___ AVAILABLE RECORDS

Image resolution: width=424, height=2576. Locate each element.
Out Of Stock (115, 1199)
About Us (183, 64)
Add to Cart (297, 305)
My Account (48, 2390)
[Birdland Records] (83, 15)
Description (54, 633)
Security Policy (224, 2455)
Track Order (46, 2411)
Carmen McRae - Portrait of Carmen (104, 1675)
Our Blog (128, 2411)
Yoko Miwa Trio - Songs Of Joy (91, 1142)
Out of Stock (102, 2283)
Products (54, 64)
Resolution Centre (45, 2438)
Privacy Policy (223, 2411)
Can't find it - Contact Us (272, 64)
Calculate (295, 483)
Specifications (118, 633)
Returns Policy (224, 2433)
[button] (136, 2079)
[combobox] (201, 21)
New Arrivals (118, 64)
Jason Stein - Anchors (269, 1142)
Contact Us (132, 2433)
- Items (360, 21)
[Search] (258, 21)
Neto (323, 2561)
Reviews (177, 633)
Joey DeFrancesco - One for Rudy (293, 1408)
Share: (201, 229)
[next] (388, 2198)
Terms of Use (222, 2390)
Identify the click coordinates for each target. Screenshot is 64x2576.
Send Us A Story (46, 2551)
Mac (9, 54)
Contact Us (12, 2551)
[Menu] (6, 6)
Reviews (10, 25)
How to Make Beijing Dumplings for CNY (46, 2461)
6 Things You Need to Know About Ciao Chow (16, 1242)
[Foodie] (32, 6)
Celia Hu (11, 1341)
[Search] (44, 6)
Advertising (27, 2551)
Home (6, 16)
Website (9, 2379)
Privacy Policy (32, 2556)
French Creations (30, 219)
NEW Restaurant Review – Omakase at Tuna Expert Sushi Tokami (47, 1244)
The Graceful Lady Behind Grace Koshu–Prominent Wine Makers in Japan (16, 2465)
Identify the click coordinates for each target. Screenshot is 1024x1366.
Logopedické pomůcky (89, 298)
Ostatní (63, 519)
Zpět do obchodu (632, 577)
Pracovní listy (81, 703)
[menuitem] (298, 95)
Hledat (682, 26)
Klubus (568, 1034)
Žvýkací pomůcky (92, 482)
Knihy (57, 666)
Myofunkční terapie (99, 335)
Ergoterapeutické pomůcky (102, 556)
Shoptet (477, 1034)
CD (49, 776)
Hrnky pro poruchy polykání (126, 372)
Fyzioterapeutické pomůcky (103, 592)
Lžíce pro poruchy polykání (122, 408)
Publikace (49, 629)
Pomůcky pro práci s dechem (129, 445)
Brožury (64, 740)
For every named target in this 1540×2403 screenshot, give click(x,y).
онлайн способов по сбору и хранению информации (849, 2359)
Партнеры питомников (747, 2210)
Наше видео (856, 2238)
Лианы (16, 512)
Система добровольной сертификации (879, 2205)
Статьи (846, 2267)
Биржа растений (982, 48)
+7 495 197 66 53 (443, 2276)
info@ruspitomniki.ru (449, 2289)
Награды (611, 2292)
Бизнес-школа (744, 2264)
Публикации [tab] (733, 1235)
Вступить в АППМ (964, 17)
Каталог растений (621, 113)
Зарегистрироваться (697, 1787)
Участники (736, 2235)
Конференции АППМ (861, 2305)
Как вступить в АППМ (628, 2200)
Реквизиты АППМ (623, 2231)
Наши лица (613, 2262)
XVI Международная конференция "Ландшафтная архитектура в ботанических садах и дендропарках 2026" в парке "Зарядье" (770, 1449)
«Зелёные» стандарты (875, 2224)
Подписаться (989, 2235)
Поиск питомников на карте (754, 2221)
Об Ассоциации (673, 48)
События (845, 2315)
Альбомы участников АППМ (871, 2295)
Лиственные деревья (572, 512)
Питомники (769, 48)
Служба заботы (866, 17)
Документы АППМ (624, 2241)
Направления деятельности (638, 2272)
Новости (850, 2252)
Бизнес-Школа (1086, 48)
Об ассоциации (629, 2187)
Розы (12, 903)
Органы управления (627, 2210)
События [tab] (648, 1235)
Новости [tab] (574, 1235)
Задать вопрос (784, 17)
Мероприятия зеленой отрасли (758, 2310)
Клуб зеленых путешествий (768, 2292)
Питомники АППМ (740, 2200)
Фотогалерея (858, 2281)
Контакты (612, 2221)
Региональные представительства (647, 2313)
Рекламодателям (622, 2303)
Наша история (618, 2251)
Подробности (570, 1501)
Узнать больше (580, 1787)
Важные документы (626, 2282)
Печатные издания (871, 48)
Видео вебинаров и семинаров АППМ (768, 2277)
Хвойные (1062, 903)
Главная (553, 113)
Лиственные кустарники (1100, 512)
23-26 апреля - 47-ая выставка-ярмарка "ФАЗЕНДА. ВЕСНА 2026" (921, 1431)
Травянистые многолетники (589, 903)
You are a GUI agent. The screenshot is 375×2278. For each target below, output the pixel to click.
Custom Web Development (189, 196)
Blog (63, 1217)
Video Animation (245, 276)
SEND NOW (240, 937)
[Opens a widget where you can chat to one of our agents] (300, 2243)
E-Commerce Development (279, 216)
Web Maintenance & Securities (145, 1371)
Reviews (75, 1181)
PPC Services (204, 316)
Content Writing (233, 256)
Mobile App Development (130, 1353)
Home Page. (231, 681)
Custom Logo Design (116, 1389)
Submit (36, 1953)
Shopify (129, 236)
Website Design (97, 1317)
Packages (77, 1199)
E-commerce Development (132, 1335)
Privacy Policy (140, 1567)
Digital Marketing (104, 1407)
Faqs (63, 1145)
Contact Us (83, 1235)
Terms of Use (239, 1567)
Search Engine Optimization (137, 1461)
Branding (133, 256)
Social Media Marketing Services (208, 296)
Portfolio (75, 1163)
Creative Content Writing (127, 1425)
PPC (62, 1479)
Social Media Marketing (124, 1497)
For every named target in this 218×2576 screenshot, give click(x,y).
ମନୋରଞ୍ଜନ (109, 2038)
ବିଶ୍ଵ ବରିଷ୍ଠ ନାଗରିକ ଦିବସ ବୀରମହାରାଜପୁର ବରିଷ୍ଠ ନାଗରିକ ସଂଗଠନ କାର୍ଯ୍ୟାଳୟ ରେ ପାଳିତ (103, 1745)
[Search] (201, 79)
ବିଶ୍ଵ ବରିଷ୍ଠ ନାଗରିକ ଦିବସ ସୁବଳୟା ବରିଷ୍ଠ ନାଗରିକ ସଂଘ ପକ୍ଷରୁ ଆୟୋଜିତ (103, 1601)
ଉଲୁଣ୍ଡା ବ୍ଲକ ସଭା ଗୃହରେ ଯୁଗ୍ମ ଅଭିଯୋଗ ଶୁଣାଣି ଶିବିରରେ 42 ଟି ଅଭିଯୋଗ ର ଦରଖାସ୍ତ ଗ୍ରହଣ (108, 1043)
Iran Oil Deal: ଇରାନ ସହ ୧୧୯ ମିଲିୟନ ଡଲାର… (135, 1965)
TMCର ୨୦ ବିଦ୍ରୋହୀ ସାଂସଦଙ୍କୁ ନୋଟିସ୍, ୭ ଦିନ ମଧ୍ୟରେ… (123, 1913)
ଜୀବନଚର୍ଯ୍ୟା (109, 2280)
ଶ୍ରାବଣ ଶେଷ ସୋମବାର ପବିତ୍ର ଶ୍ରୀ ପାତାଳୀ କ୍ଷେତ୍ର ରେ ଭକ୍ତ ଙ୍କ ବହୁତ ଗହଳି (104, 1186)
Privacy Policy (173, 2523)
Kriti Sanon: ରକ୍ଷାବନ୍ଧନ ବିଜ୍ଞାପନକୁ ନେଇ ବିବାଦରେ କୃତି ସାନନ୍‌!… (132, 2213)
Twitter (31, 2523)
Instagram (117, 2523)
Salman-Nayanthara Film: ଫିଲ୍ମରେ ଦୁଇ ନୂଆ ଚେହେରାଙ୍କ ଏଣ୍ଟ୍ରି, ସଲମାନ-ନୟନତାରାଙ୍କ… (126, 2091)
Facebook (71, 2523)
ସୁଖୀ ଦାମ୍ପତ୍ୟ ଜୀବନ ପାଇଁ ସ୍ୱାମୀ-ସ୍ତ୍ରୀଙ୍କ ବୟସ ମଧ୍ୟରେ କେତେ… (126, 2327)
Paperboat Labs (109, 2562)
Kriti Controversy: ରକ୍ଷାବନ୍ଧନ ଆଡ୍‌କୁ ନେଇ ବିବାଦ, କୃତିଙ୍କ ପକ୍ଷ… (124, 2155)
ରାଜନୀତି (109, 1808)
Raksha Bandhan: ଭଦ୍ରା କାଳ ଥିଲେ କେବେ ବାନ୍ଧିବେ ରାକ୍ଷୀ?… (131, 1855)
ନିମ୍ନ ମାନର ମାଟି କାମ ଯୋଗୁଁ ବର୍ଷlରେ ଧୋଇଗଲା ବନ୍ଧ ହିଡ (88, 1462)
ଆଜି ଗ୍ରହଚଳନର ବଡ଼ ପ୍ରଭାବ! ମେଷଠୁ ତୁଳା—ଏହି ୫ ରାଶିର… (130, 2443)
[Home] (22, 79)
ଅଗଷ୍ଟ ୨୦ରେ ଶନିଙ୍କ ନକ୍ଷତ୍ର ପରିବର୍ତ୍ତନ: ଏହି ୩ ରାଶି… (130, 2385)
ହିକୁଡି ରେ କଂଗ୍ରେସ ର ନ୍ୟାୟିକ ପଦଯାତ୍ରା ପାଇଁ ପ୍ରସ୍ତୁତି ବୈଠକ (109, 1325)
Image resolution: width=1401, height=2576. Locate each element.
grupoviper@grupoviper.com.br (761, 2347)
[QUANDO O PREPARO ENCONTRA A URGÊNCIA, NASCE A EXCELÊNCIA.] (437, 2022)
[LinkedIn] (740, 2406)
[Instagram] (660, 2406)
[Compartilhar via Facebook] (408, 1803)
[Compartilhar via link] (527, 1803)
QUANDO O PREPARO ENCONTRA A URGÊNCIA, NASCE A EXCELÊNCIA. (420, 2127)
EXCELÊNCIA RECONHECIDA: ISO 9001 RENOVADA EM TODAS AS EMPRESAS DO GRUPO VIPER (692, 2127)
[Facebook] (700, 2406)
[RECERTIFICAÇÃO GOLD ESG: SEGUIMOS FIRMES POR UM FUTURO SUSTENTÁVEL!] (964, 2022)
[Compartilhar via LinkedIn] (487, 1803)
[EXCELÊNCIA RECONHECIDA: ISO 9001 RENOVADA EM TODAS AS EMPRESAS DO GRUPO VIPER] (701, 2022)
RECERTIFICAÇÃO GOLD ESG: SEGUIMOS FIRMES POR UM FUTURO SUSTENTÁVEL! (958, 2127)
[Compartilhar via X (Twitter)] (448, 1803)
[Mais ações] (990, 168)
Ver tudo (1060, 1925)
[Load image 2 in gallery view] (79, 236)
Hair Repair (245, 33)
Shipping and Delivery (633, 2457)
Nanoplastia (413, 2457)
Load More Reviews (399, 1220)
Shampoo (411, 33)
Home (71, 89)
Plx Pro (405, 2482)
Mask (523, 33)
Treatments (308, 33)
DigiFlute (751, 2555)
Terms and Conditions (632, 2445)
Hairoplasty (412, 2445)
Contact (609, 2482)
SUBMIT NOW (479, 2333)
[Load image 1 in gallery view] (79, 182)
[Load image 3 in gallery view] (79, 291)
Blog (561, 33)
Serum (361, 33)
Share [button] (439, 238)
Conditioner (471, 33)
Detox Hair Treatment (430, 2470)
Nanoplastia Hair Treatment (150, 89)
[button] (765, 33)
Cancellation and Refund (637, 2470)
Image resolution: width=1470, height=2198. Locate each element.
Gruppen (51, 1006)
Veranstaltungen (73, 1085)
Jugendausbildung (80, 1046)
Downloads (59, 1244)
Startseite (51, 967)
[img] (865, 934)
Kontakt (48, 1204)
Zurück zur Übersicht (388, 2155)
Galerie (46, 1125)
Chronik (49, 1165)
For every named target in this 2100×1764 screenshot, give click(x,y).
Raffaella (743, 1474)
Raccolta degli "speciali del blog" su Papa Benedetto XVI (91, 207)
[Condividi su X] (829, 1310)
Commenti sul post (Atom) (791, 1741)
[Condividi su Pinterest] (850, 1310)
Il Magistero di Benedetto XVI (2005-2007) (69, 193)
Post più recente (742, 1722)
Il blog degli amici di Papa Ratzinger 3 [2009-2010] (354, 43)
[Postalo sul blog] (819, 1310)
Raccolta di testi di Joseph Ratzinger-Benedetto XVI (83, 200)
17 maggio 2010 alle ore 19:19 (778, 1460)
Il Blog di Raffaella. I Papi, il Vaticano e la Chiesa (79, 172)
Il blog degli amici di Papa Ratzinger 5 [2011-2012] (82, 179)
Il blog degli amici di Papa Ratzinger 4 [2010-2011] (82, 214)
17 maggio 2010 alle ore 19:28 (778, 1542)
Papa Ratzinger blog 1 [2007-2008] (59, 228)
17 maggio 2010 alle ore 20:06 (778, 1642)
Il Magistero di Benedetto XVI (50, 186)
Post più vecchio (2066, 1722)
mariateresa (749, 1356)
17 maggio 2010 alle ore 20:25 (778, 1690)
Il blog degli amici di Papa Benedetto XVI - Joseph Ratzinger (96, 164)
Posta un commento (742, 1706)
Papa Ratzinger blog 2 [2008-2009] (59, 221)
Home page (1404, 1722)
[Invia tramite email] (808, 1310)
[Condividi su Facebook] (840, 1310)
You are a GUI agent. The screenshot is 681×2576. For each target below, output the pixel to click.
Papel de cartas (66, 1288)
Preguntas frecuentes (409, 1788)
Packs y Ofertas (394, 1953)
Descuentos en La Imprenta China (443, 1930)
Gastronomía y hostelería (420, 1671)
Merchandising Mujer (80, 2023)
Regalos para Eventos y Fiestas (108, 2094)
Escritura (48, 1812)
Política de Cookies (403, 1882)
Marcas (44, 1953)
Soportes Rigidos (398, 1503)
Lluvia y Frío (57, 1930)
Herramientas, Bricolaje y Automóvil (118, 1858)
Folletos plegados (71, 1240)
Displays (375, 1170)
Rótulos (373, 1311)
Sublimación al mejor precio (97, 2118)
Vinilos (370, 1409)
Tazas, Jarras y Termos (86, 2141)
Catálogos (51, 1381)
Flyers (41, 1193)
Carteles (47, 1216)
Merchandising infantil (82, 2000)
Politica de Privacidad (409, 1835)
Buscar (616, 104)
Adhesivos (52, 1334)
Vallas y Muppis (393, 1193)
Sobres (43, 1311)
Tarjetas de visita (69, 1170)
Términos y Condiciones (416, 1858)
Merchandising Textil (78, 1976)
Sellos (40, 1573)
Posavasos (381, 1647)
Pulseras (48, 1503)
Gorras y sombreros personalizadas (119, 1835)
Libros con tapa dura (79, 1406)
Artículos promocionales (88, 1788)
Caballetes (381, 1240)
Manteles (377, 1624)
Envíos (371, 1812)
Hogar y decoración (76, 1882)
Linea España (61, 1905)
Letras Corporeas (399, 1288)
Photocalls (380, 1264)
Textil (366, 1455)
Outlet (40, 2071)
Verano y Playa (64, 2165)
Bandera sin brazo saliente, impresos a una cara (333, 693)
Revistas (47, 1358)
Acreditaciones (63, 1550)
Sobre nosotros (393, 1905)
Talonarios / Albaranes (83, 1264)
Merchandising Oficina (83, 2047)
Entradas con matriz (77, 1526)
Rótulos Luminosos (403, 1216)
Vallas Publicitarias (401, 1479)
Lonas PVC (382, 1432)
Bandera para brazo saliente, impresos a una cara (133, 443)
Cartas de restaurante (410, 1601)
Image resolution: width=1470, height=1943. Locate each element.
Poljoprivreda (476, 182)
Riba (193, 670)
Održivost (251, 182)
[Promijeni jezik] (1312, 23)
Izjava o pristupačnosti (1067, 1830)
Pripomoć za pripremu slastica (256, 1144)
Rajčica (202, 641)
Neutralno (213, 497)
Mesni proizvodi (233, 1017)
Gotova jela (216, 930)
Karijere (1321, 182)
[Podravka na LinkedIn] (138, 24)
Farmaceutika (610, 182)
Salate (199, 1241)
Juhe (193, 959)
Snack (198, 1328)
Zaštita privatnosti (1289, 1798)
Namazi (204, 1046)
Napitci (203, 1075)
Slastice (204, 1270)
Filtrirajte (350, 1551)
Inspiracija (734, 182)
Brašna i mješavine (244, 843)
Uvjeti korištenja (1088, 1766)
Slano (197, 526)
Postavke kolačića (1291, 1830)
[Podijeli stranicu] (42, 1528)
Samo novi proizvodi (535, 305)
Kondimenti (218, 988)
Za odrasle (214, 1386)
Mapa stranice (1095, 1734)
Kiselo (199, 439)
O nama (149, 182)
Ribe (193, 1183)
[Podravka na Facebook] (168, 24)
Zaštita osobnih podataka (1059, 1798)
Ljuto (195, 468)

______

### YOUR OBJECTIVE
Output the first line of the entries above and every line after it, exactly as written, ending with the line that contains "Out of Stock (102, 2283)".

### EXPECTED ANSWER
Image resolution: width=424, height=2576. Locate each element.
Out Of Stock (115, 1199)
About Us (183, 64)
Add to Cart (297, 305)
My Account (48, 2390)
[Birdland Records] (83, 15)
Description (54, 633)
Security Policy (224, 2455)
Track Order (46, 2411)
Carmen McRae - Portrait of Carmen (104, 1675)
Our Blog (128, 2411)
Yoko Miwa Trio - Songs Of Joy (91, 1142)
Out of Stock (102, 2283)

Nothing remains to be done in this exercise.